Free Fatty Acid-Induced Reduction in Glucose Stimulated Insulin Secretion–Evidence for a Role of Oxidative Stress In Vitro and In Vivo

Abstract

Objective An important mechanism in the pathogenesis of type 2 diabetes in obese individuals is elevation of plasma FFA, which induce insulin resistance and chronically decrease β-cell function and mass. Our objective was to investigate the role of oxidative stress in FFA-induced decrease in β-cell function.

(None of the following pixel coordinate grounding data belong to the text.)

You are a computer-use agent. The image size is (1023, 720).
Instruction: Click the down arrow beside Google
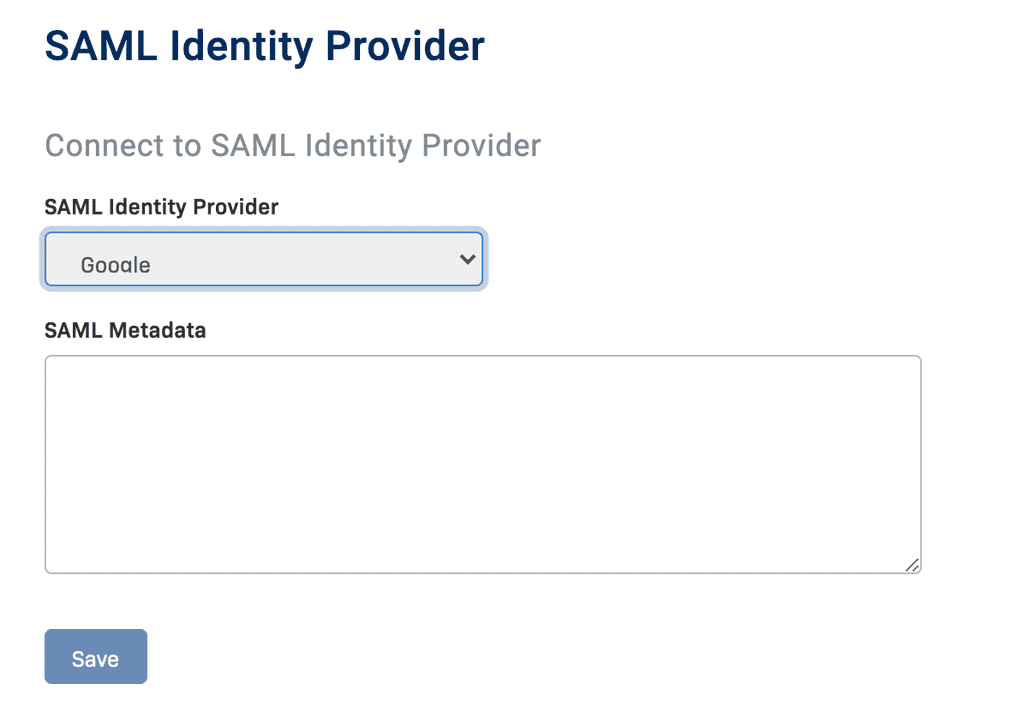pyautogui.click(x=467, y=260)
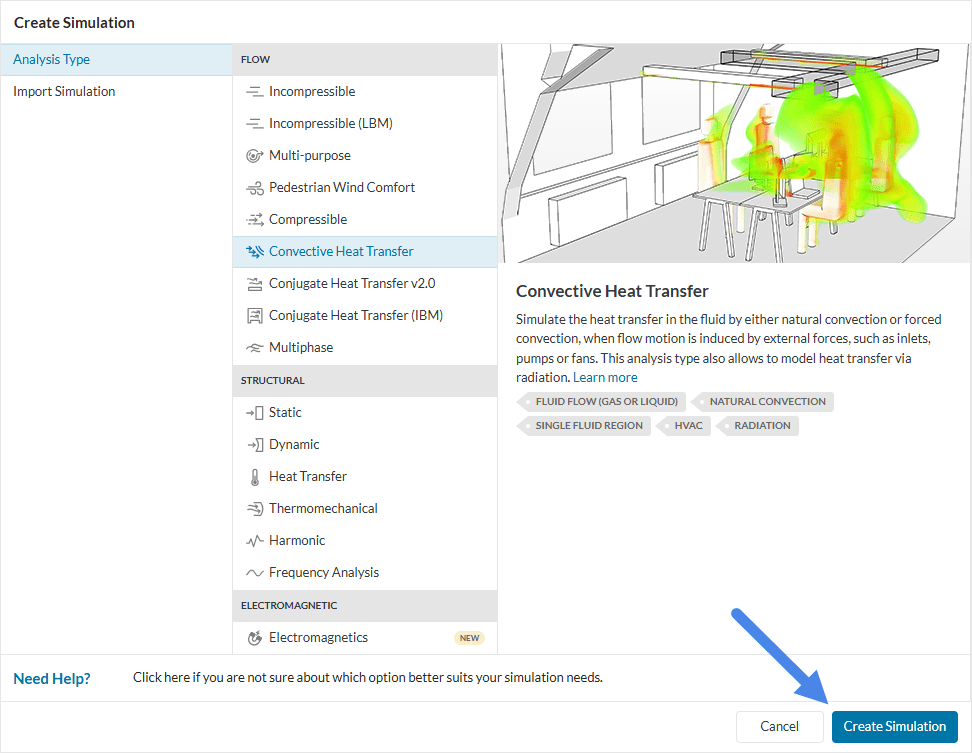
Task: Select the Multiphase analysis icon
Action: [254, 348]
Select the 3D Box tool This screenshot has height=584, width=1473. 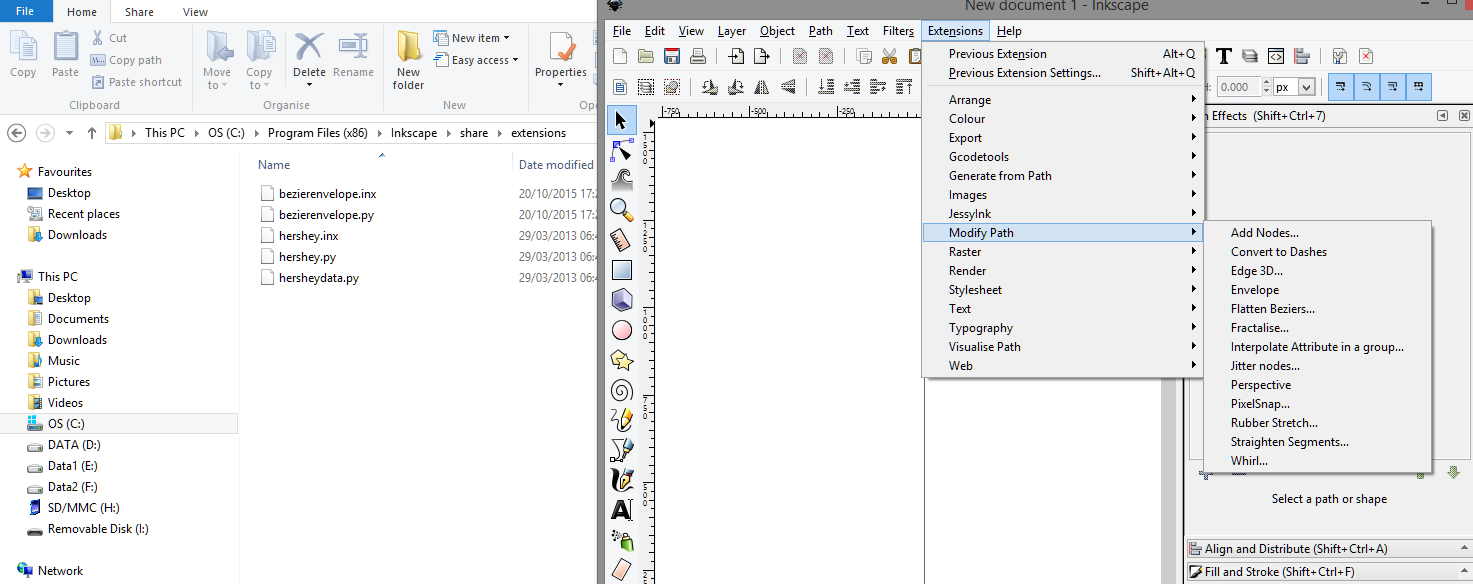pos(621,299)
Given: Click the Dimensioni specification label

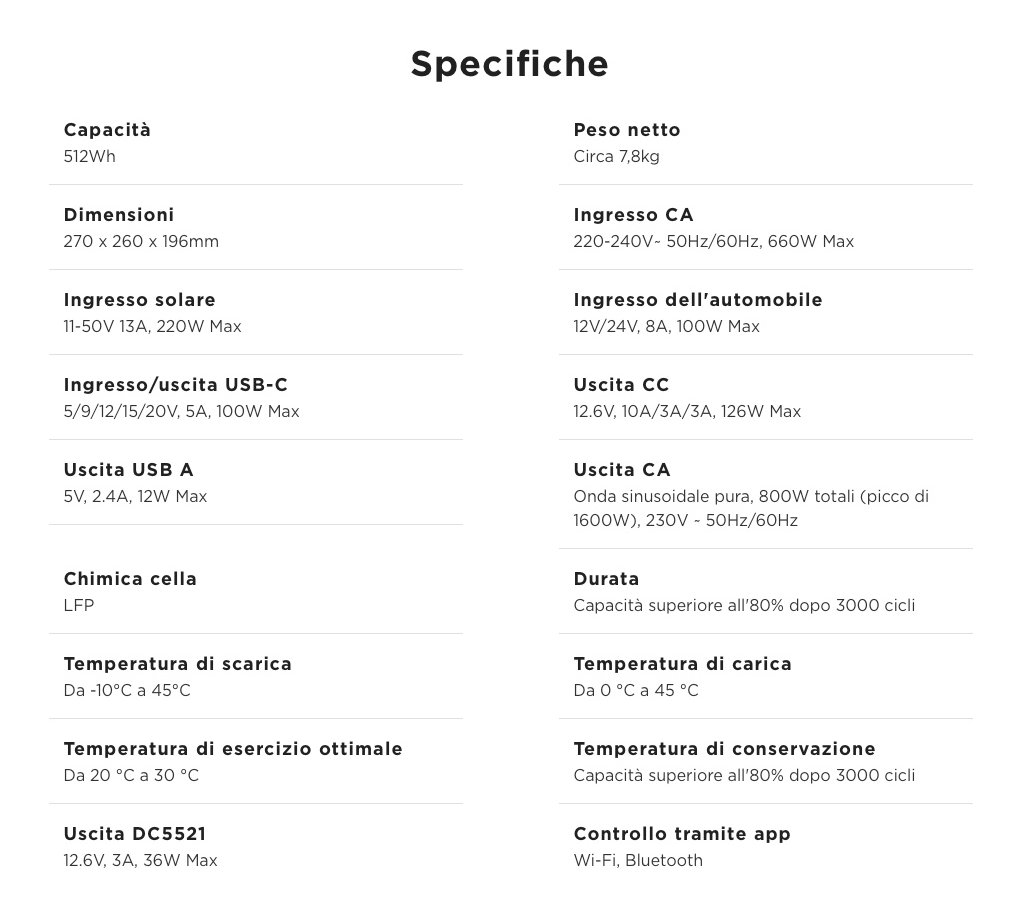Looking at the screenshot, I should (118, 215).
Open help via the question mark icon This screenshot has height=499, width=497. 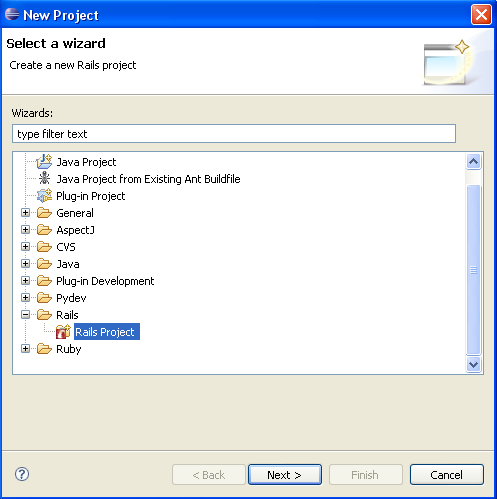coord(22,474)
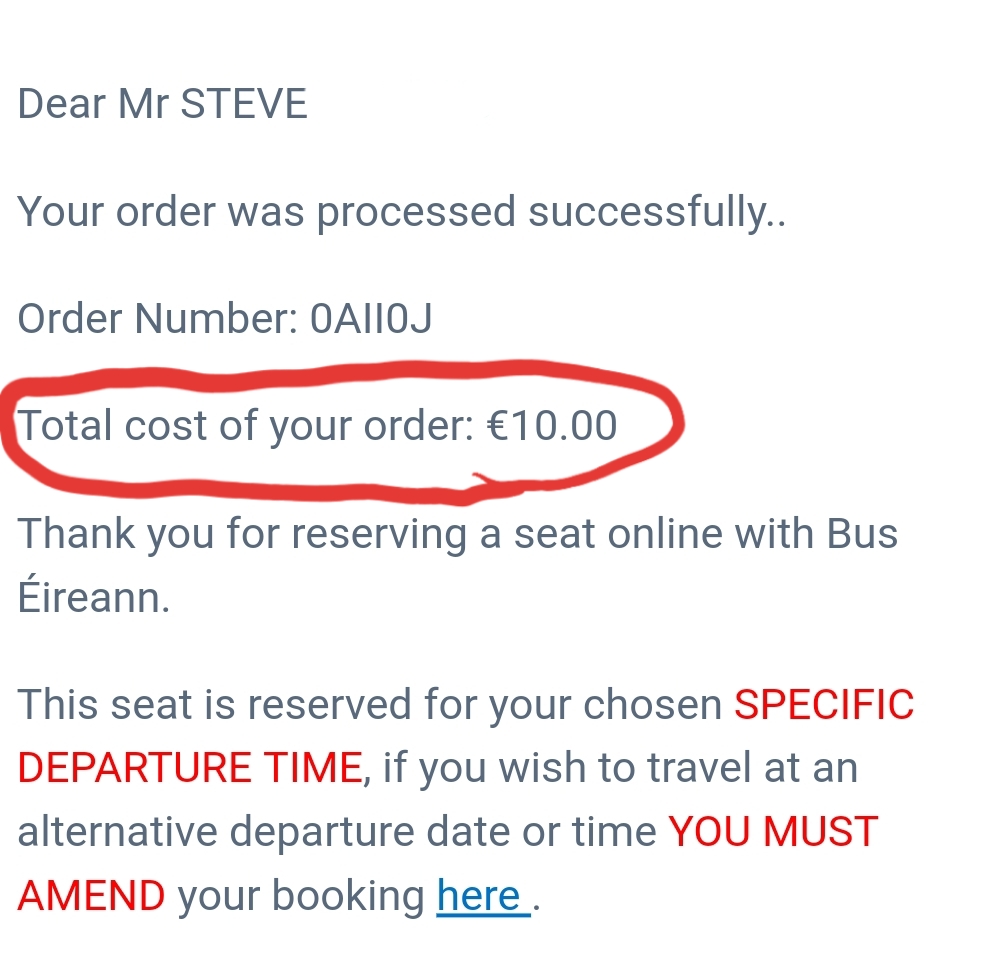The width and height of the screenshot is (996, 962).
Task: Click 'alternative departure date or time' text
Action: pos(337,832)
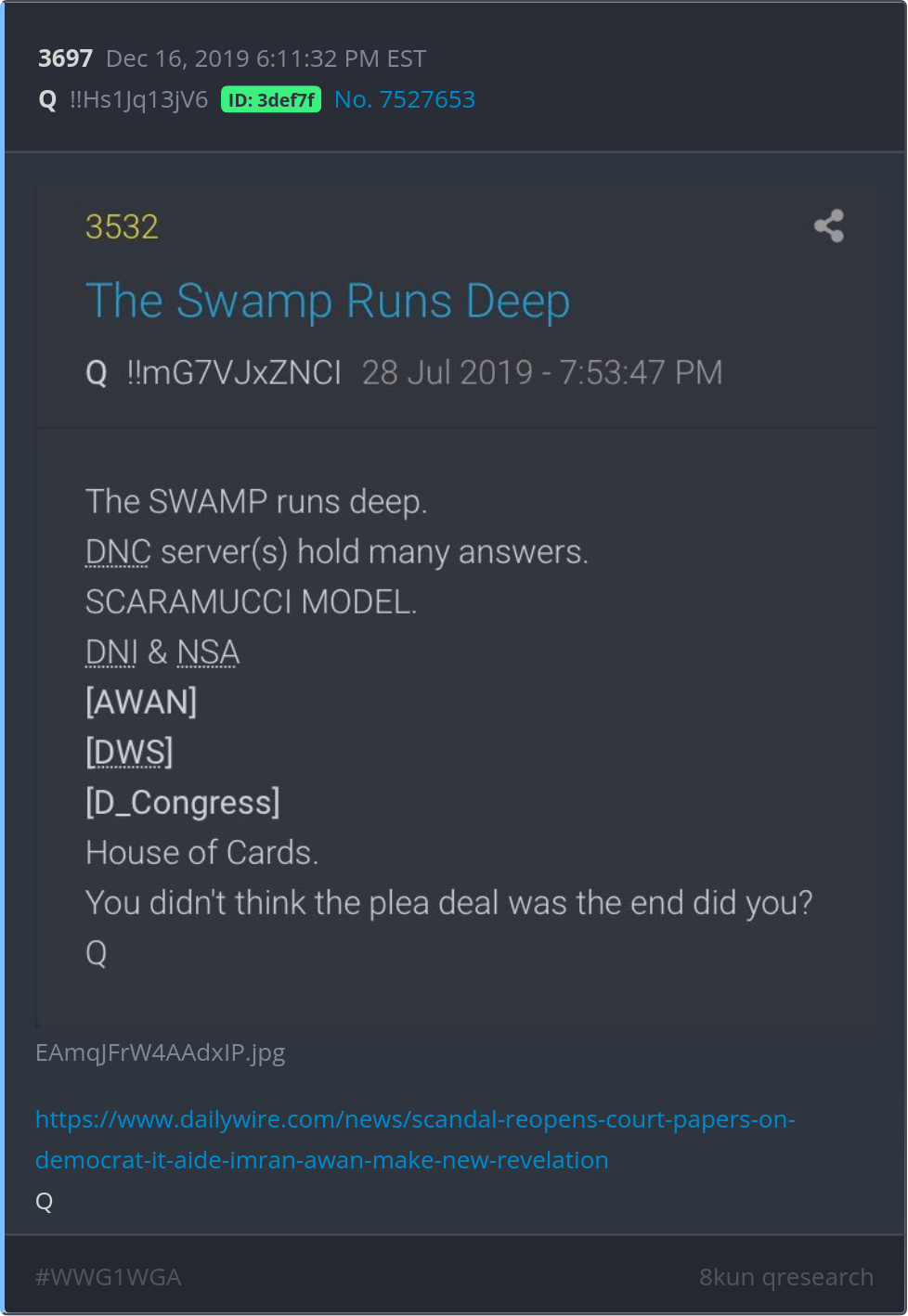Click the quoted tripcode !!mG7VJxZNCI

[234, 373]
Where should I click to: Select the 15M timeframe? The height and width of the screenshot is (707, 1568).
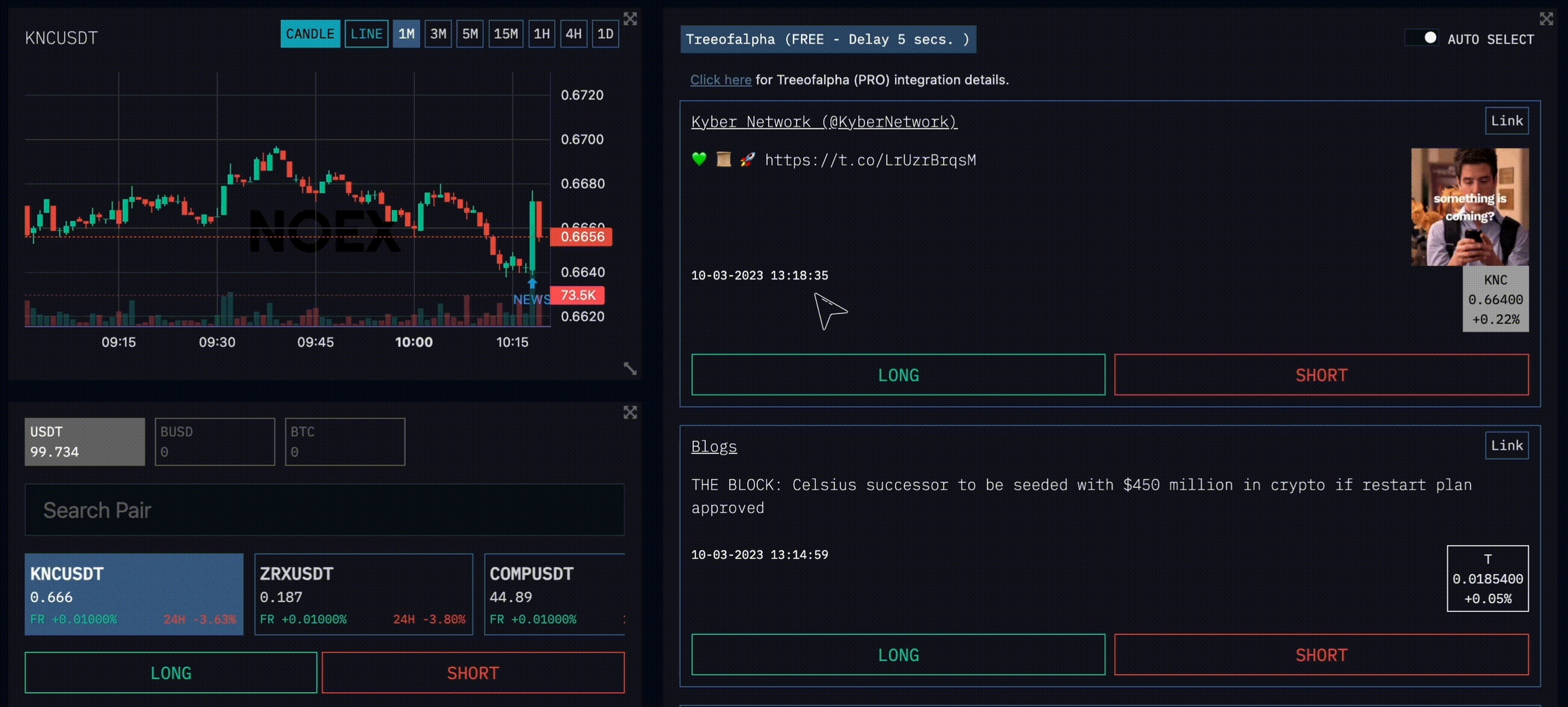click(506, 34)
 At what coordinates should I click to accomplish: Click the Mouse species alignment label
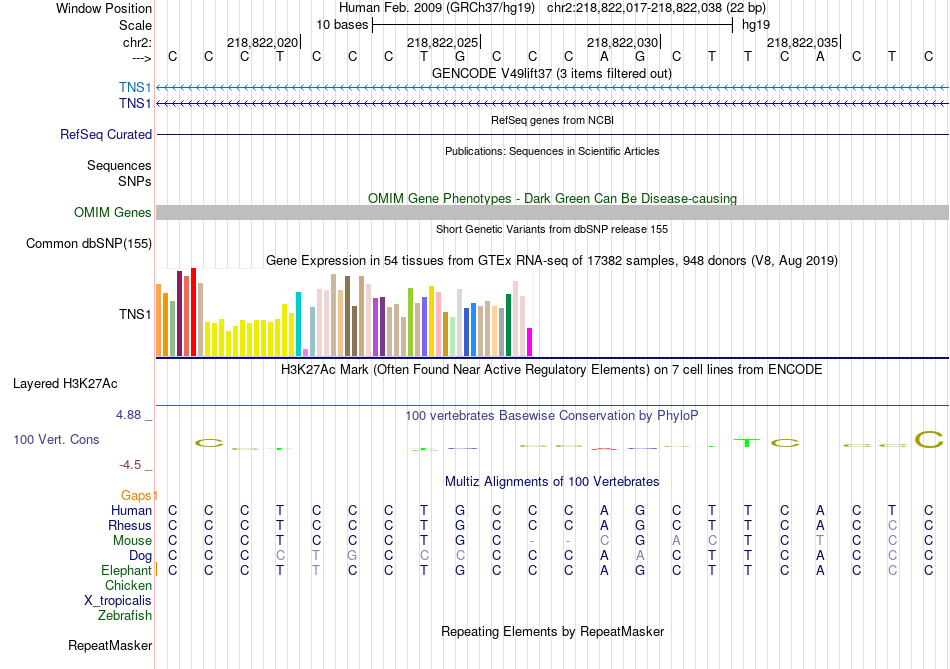[132, 540]
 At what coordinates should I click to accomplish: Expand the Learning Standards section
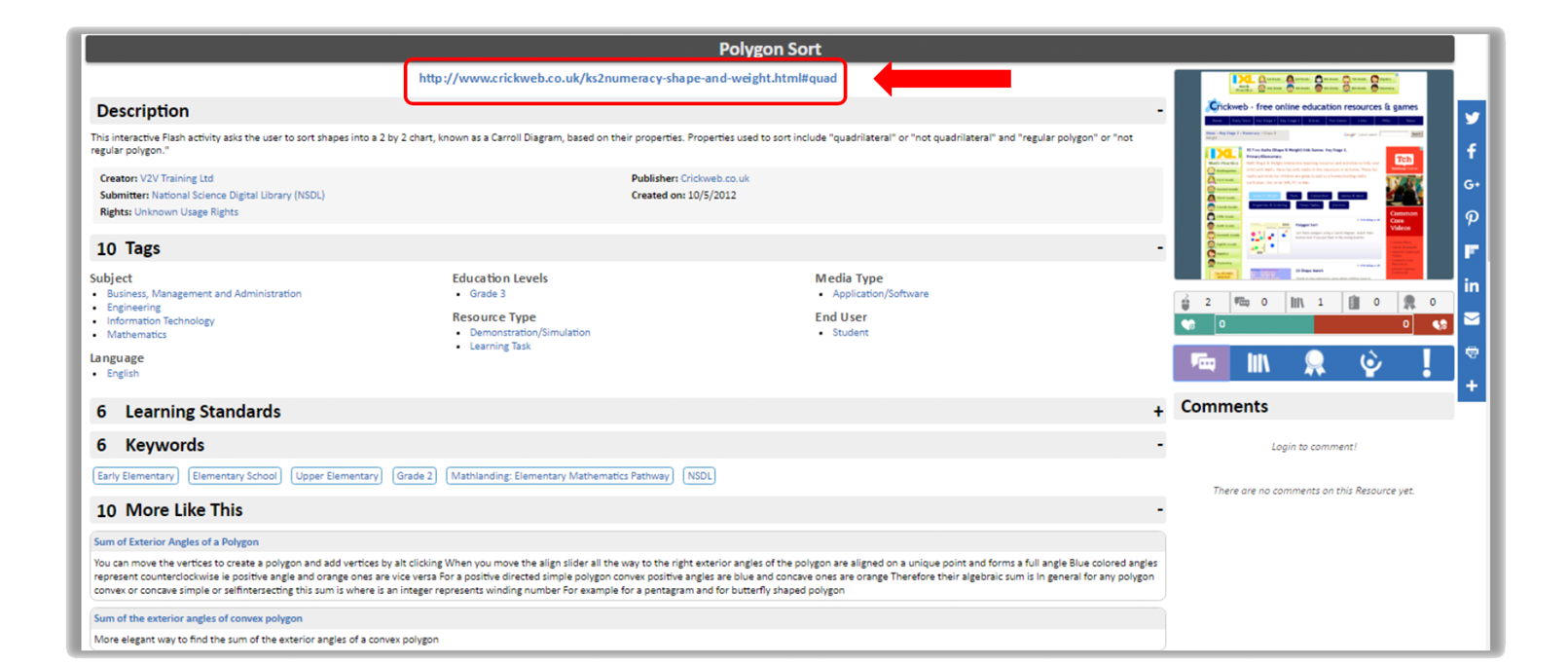pos(1158,412)
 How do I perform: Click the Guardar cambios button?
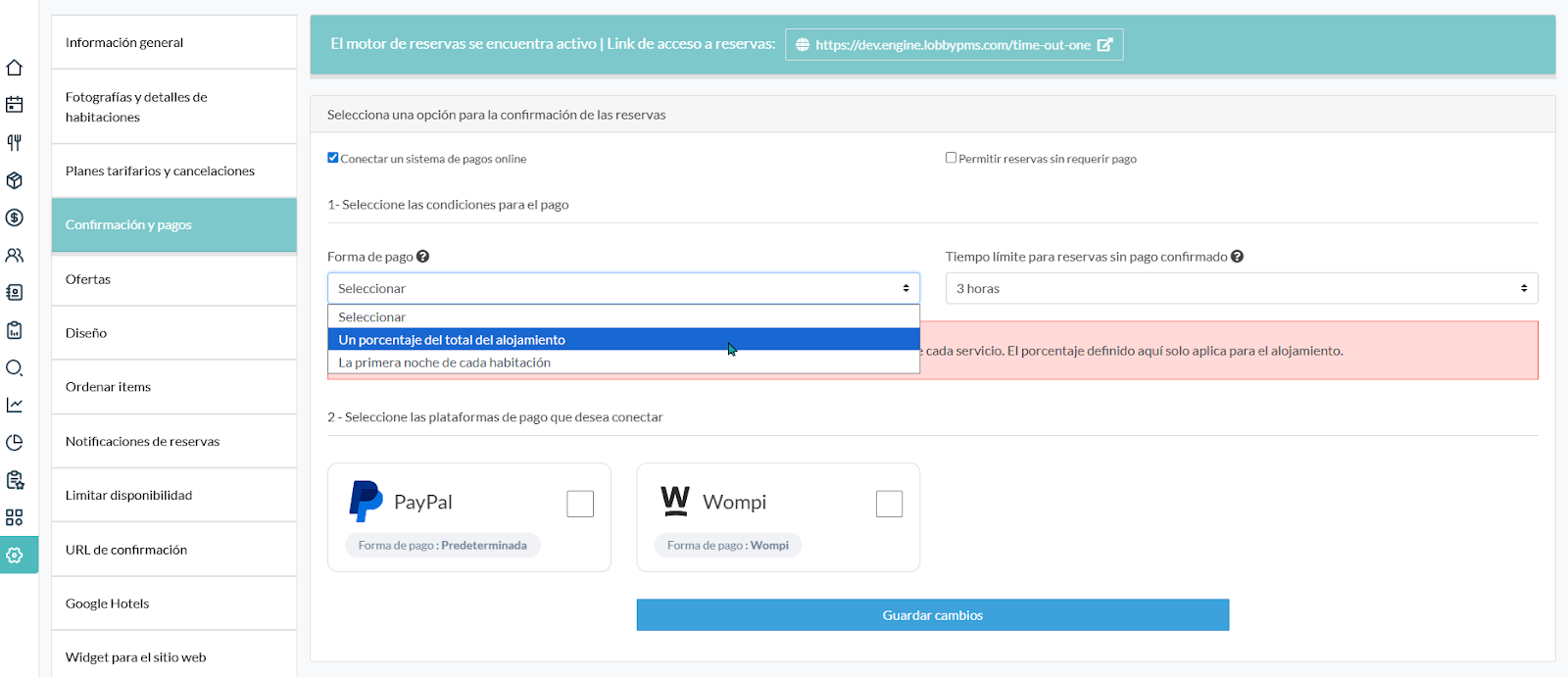932,615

Research Design and Methods We used an in vivo model of 48h i.v. oleate infusion in Wistar rats followed by hyperglycemic clamps, or islet secretion studies ex vivo, and in vitro models of 48h exposure to oleate in islets and MIN6 cells.

Results 48h Infusion of oleate decreased the insulin and C-peptide responses to a hyperglycemic clamp (p<0.01), an effect prevented by coinfusion of the antioxidants N-acetylcysteine and taurine. Similar to the findings in vivo, 48h infusion of oleate decreased glucose stimulated insulin secretion ex vivo (p<0.01), and induced oxidative stress (p<0.001) in isolated islets, effects prevented by coinfusion of the antioxidants N-acetylcysteine, taurine, or tempol. 48h infusion of olive oil induced oxidative stress (p<0.001) and decreased the insulin response of isolated islets similar to oleate (p<0.01). Islets exposed to oleate or palmitate and MIN6 cells exposed to oleate showed a decreased insulin response to high glucose and increased levels of oxidative stress (both p<0.001), effects prevented by taurine. Real-time RT-PCR showed increased mRNA levels of antioxidant genes in MIN6 cells following oleate exposure, an effect partially prevented by taurine.

Conclusions Our data are the first demonstration that oxidative stress plays a role in the decrease in β-cell secretory function induced by prolonged exposure to FFA, in vitro and in vivo.